Je m'avise que le début de ce paragraphe ("du coup", etc.), est incompréhensible pour qui ne lit pas ce journal en continu mais par blocs hebdomadaires, sous la forme bloguienne du for intérieur mis en ligne sur internet. Je ne vois pas comment on peut ainsi comprendre les liaisons -un des problèmes de ce journal, non point le seul.
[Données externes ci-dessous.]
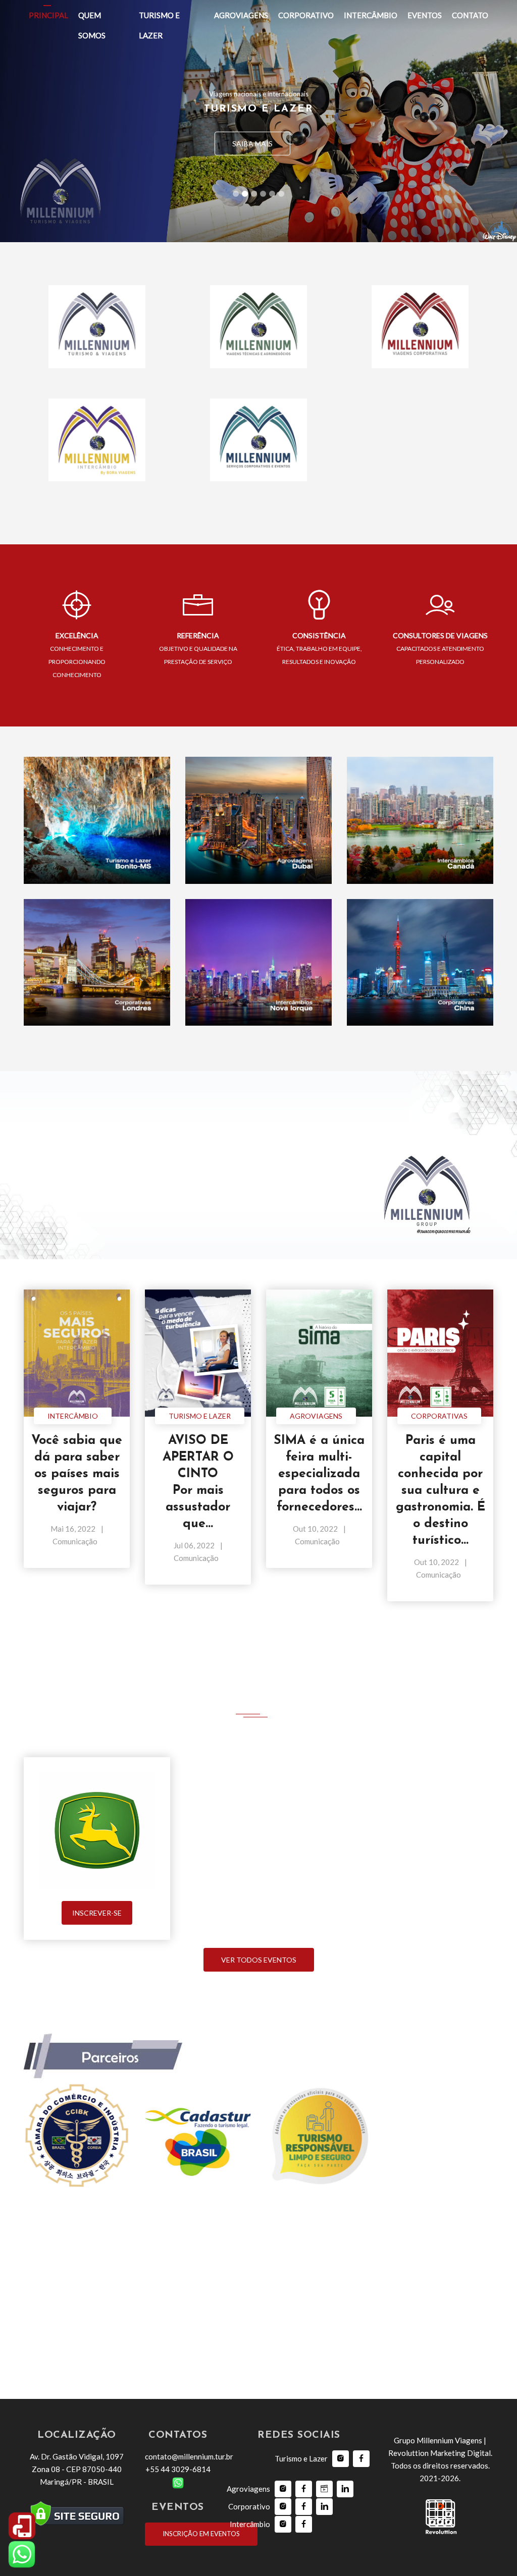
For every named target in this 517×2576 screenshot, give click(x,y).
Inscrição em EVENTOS (201, 2534)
Un autre, grave, est que les italiques ne sont pas retranscrits sur internet (ou bien cela suppose-t-il une manipulation spéciale ?), de sorte que le lecteur passe à côté des décrochements de lecture, lesquels sont pour moi indispensables à la bonne compréhension de certaines phrases. Je ne vois plus, du coup, comment on peut lire convenablement ce blog; et je rougis toujours, quand on me dit qu'on le lit. Il est si imparfait qu'il me fait honte -mais tant de choses que je fais, (action politique, livres, etc.), sont si imparfaites qu'il m'arrive souvent d'en avoir honte. J'expédie toutes choses (y compris j'y songe, la cuisine, qui ne me plait que si je peux confectioner mes plats sans traîner); j'expédie beaucoup trop.

D'ailleurs, il y a encore plus grave : les fautes -de construction, de grammaire, et d'orthographe. Que de fautes dans ce pauvre journal! Chaque fois que je jette un œil à ce qui est mis en ligne, donc sans possibilité de rattrapage, je suis bouleversé pour des heures -au point que je me décide souvent à l'interrompre, pour attendre une publication sous forme de papier, laquelle est de toute façon hypothétique. C'est vraiment une vieille infirmité de ne pas savoir relire, du moins de n'avoir pas le courage de jeter un peu plus qu'un œil sur ce que j'expédie, mais, sur ce sujet, je ne vois pas comment sortir du sempiternel dilemme : depuis toujours, je ne peux relire sans corriger, ajouter, compléter, et souvent même reformuler du tout au tout, en sorte qu'il me faut ensuite relire de nouveau et que l'exercice d'écriture rapide du journal perd toute son alacrité. Si ce n'est pas jeté, ce n'est plus drôle. Je veux d'autant moins relire qu'il arrive toujours que, en deuxième lecture, je corrige encore, d'autant que je suis alors dans le sujet, que d'autres idées me viennent qui, d'incises en incises, alourdissent ou déséquilibrent mes phrases, si encore je n'en insère pas de nouvelles.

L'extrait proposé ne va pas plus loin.